Comment by Galanwe
Comment by Galanwe 17 hours ago
Not sure I get the reference here. Share buybacks are essentially a trick to avoid dividend tax, how is that related?
Comment by Galanwe 17 hours ago
Not sure I get the reference here. Share buybacks are essentially a trick to avoid dividend tax, how is that related?
A company buying back shares is spending money to purchase an asset on the open market.
A company involved in round tripping passes fictional money in a circle and every company that touches it claims both revenue and expenses simply for passing it along.
> Not sure I get the reference here. Share buybacks are essentially a trick to avoid dividend tax, how is that related?
What does this mean? What's the trick?
> What does this mean? What's the trick?
The trick is essentially to buyback your own shares and destroy them. That effectively redistributes the value you bought to other shareholders, much like a dividend would.
How is that better you may ask? two reasons:
- Most investors prefer to accumulate rather than receiving cash. If you post dividends, they are immediately subject to withholding tax, so you get taxed before reinvesting.
- In a lot of cases, capital gains tax and withholding tax are different, the former being much lower than the latter. This is especially the case for funds with foreign UBOs, which incur 2x15% WH tax at the source.
- Buybacks are just more flexible, those that want cash can sell, those who prefer to accumulate are happy to stay, there's no real downside.
You can only realize the tax if the stock owners sell the stock (vs. giving them a dividend which triggers the tax on payment). It is more of a tax delay but since many people who bought these stocks have more money than they need, they no longer need to sell and they don't need the dividends much. So a buyback is just injecting that money back into their shares tax-free.
Yes, that's sort of what I thought must be happening. There's no "trick" involved. It's like saying salaries are a "trick" to avoid dividend tax. They'll still pay tax on it when they sell it.
> There's no "trick" involved
Well we can argue on the meaning of trick I guess.
Share buybacks are essentially a way to achieve the same effect as dividends, but in a non-obvious way, which has the benefit of avoiding taxation. That's a "trick" in my book, but I guess terminology doesn't matter that much.

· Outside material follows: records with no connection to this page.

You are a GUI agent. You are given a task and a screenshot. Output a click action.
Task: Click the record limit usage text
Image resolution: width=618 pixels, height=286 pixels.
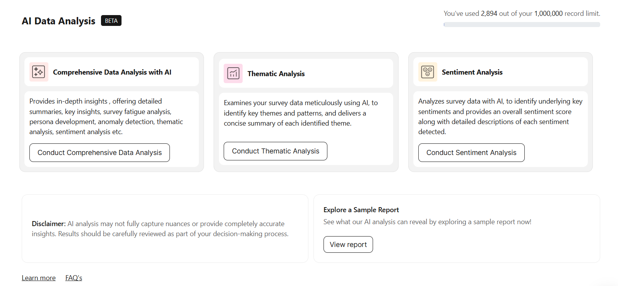pyautogui.click(x=522, y=14)
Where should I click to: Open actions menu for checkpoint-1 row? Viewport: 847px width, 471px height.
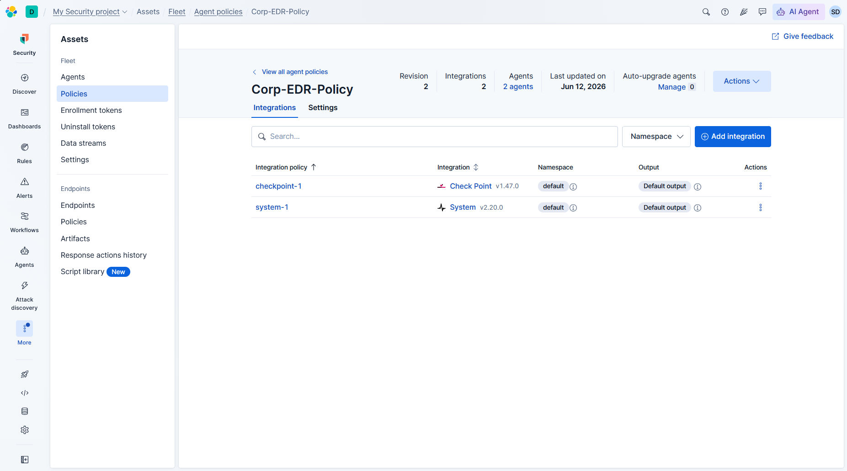coord(761,186)
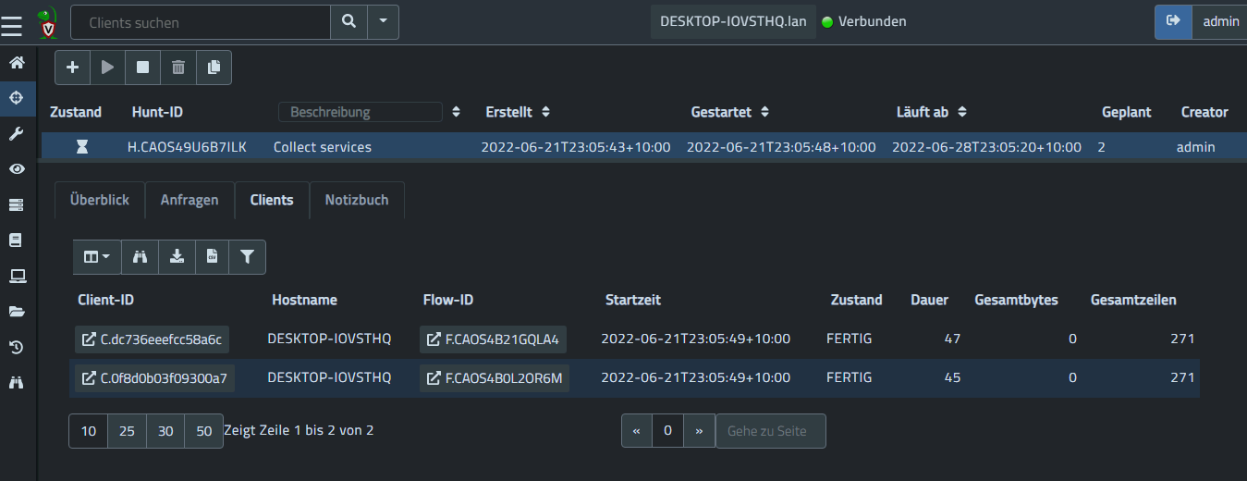Stop the hunt with the square icon
This screenshot has width=1247, height=481.
click(142, 68)
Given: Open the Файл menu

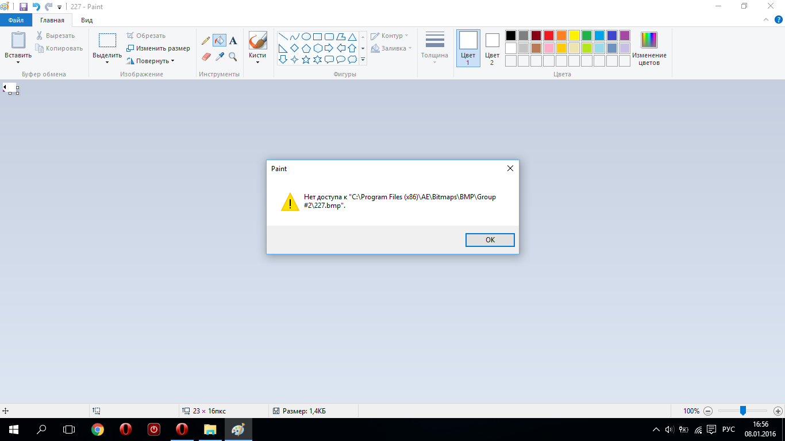Looking at the screenshot, I should point(16,20).
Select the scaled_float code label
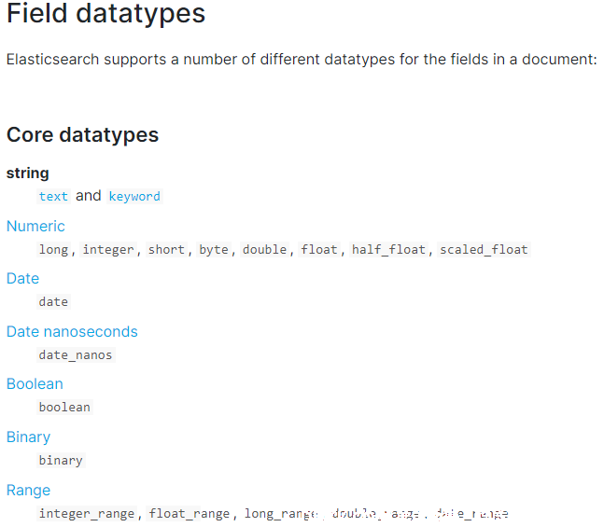 point(484,249)
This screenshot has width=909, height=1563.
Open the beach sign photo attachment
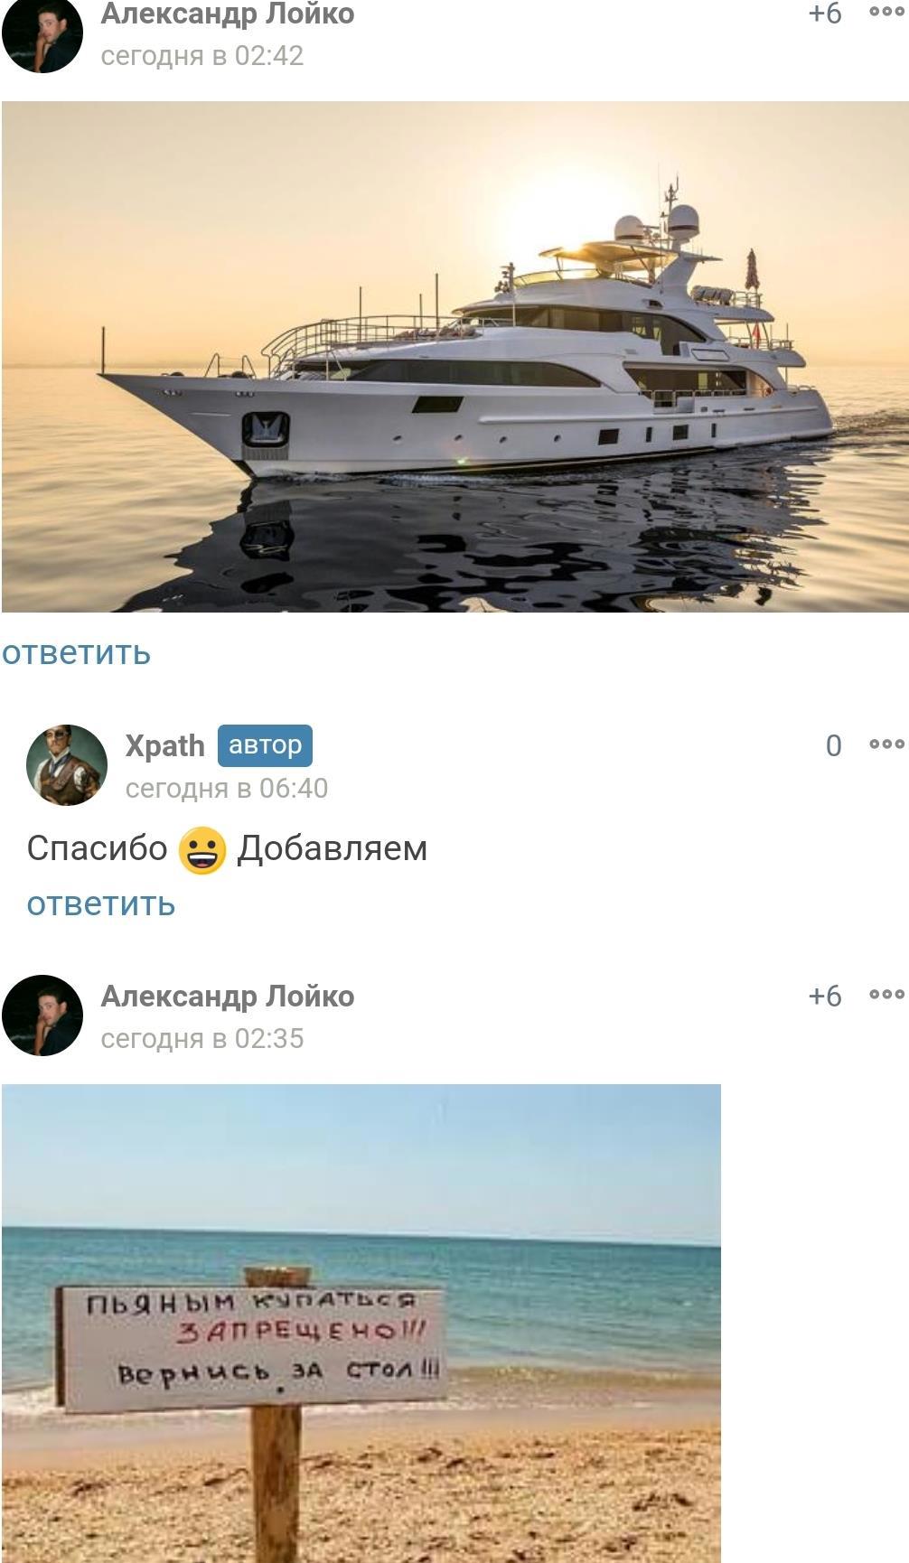(361, 1323)
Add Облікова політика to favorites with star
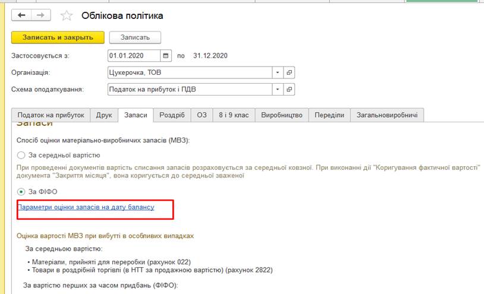 [x=67, y=15]
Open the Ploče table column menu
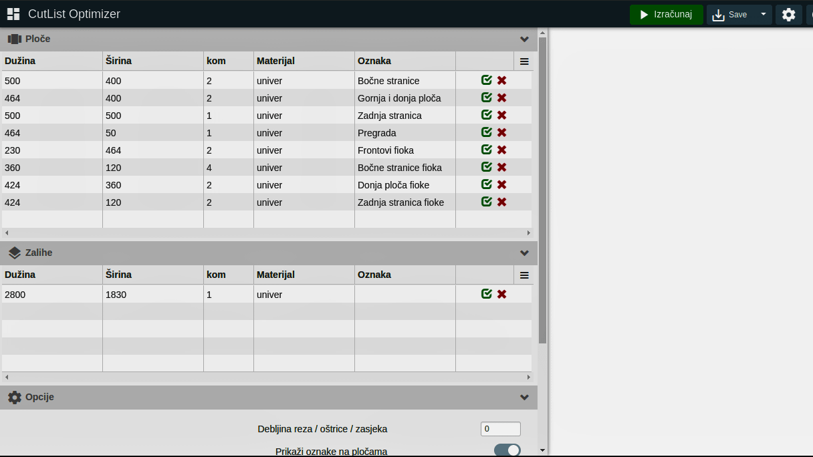The image size is (813, 457). [x=524, y=61]
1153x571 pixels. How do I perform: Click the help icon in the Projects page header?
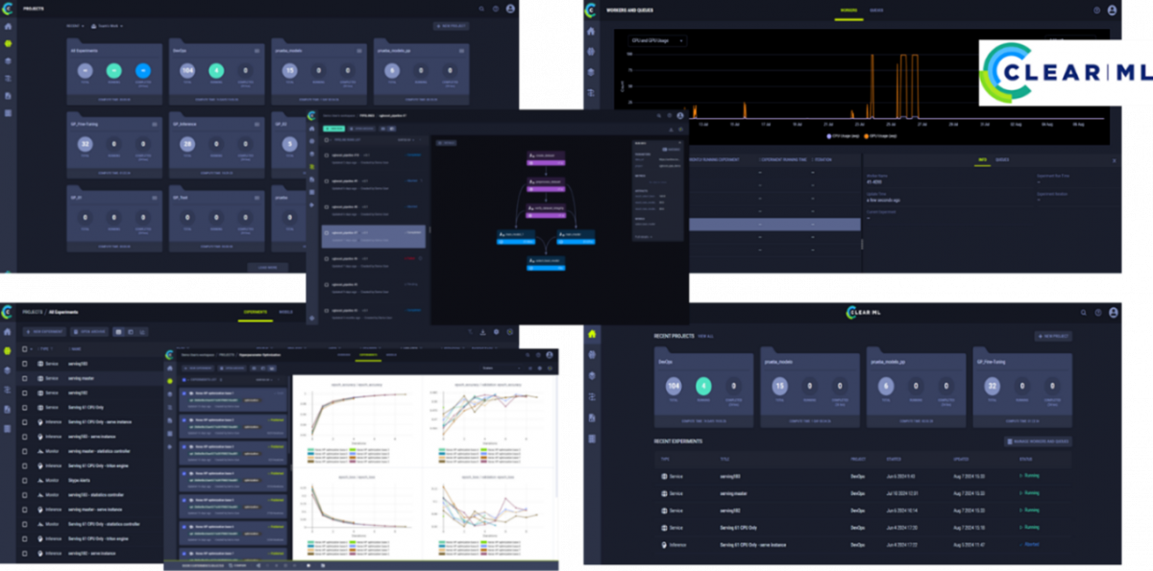(x=495, y=9)
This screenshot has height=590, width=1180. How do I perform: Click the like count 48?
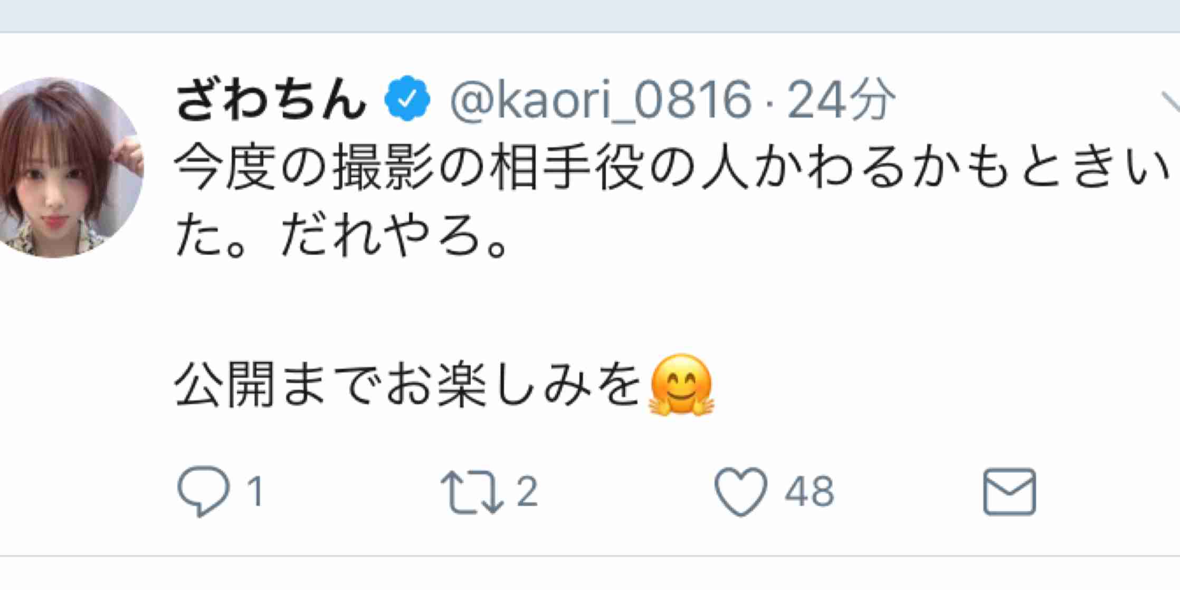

> They'll still pay tax on it when they sell it.
Not but it's not _equivalent_. The tax paid on capital gains is not the same as the withholding tax. And paying tax _after_ compounding is not the same as paying it _before_.
Share buybacks are _effectively_ a trick to circumvent withholding tax for investors not willing to divest.
Last decade, some companies (that had more money that they knew what to do with) used that money to buy shares back. This decade, this company (that has more money that they know what to do with) invests in either "AI" or "AI datacenter" companies — and these use that money to buy the company products.